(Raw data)

--- begin ---

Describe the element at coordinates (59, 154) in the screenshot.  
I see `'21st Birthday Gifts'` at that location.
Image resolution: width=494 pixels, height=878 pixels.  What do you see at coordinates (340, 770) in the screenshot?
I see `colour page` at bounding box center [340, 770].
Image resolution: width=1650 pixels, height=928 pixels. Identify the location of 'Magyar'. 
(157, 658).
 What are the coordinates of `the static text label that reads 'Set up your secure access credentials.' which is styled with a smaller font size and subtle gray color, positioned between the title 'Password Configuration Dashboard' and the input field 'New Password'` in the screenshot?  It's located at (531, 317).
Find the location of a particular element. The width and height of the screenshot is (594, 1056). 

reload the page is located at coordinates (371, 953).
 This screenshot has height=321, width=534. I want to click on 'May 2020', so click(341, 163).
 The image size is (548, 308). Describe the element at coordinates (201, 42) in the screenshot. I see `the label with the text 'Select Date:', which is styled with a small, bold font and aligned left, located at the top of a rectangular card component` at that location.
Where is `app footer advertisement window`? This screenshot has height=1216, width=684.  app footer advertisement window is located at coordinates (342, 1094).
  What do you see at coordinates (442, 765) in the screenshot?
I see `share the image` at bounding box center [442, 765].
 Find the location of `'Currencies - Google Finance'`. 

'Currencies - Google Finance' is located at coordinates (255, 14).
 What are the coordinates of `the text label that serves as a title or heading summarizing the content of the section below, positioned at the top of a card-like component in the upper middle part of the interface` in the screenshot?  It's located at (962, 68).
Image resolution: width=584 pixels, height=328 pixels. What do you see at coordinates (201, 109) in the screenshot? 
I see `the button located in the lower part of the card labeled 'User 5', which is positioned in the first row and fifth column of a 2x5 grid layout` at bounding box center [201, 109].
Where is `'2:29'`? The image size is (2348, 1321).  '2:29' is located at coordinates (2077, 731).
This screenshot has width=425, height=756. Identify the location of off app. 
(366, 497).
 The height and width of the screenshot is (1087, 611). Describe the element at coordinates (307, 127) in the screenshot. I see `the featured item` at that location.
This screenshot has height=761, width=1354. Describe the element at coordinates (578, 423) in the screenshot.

--- end ---

* _WORK REQUIRED_
Quote every line of the data above word for word.

* _THE COMPLETED TASK_
Describe the element at coordinates (59, 154) in the screenshot.  
I see `'21st Birthday Gifts'` at that location.
Image resolution: width=494 pixels, height=878 pixels.  What do you see at coordinates (340, 770) in the screenshot?
I see `colour page` at bounding box center [340, 770].
Image resolution: width=1650 pixels, height=928 pixels. Identify the location of 'Magyar'. 
(157, 658).
 What are the coordinates of `the static text label that reads 'Set up your secure access credentials.' which is styled with a smaller font size and subtle gray color, positioned between the title 'Password Configuration Dashboard' and the input field 'New Password'` in the screenshot?  It's located at (531, 317).
Find the location of a particular element. The width and height of the screenshot is (594, 1056). 

reload the page is located at coordinates (371, 953).
 This screenshot has height=321, width=534. I want to click on 'May 2020', so click(341, 163).
 The image size is (548, 308). Describe the element at coordinates (201, 42) in the screenshot. I see `the label with the text 'Select Date:', which is styled with a small, bold font and aligned left, located at the top of a rectangular card component` at that location.
Where is `app footer advertisement window`? This screenshot has height=1216, width=684.  app footer advertisement window is located at coordinates (342, 1094).
  What do you see at coordinates (442, 765) in the screenshot?
I see `share the image` at bounding box center [442, 765].
 Find the location of `'Currencies - Google Finance'`. 

'Currencies - Google Finance' is located at coordinates (255, 14).
 What are the coordinates of `the text label that serves as a title or heading summarizing the content of the section below, positioned at the top of a card-like component in the upper middle part of the interface` in the screenshot?  It's located at (962, 68).
Image resolution: width=584 pixels, height=328 pixels. What do you see at coordinates (201, 109) in the screenshot? 
I see `the button located in the lower part of the card labeled 'User 5', which is positioned in the first row and fifth column of a 2x5 grid layout` at bounding box center [201, 109].
Where is `'2:29'`? The image size is (2348, 1321).  '2:29' is located at coordinates (2077, 731).
This screenshot has width=425, height=756. Identify the location of off app. 
(366, 497).
 The height and width of the screenshot is (1087, 611). Describe the element at coordinates (307, 127) in the screenshot. I see `the featured item` at that location.
This screenshot has height=761, width=1354. Describe the element at coordinates (578, 423) in the screenshot.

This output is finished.